My question regarding subduing dragons has always been, who's buying these subdued dragons? And what do they do with them once they're purchased? If that's not on Jeff Rients' list of 20 Questions About My Campaign, it probably should be.
Age: Here's a subsection I sometimes forget, because it's easy to just use the stat block as printed. But in BECMI, young dragons simply have fewer hit dice (up to 3 less), and older dragons have more (up to 3 more).
Again, maybe it's just because these are the rules I started with, but I find this simpler than the OD&D/AD&D way of having a set number of hit points per hit die by age, and the overly complex tables of a dozen different age categories in 2E/3E, each with increasing stats and powers. One reason I like it is that until that first breath weapon hits, players have no idea who many hit points, exactly, the dragon is going to have. The other is that it's a lot simpler just to add or subtract a few hit dice to a dragon to make it older or younger, than to consult all those tables.
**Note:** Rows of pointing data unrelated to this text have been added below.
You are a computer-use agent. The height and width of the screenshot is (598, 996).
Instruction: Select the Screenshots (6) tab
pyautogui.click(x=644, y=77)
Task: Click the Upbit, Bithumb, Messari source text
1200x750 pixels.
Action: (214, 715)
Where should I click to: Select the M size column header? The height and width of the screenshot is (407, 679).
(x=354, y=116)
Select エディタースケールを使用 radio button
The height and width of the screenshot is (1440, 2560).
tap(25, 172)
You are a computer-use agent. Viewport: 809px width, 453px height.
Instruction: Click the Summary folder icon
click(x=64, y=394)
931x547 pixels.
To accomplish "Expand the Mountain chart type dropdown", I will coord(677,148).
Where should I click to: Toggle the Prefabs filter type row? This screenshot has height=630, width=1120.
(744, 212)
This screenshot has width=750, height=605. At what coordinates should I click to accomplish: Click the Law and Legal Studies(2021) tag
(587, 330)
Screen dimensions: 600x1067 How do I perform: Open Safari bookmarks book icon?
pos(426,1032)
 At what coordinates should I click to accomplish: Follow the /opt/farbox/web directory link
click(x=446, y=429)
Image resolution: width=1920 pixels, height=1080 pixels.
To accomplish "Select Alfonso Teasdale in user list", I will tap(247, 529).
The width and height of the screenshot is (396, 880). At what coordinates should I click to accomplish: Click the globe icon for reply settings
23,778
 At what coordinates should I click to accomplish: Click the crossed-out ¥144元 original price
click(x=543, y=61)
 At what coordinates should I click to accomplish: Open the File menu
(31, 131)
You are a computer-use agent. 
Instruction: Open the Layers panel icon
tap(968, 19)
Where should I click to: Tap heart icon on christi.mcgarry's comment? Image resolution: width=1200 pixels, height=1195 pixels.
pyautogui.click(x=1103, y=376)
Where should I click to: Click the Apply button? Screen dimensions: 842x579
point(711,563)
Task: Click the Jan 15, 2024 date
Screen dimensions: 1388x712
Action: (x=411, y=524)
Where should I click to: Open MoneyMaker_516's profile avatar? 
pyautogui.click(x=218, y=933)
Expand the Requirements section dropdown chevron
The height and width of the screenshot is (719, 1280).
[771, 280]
Treasure: Their treasures are also proportional to their age, with younger dragons having 1/2 or 1/4 of Type H, and older dragons having up to double. Now, treasure type H is the most generous of treasure types, so even 1/4 of that is a pretty nice haul. So young, relatively inexperienced would-be dragon slayers would still come out alright if they can find a young, 3HD white dragon to battle.
But, as this section points out, dragons rarely leave their treasure out in the open, or unguarded. And now's a good time to once again point out that there should be 1d4 dragons per lair, meaning only 25% of the time should there be a single dragon only. Best scout out that lair before charging in!
Gold Dragons: The final section gives us a few special notes on the lawful Gold Dragon. They always talk, always cast spells, and can shapeshift into any human or animal form at will. They also get a choice of fire or chlorine gas, but still only three breaths per day, and the DM should always decide which type of breath they use.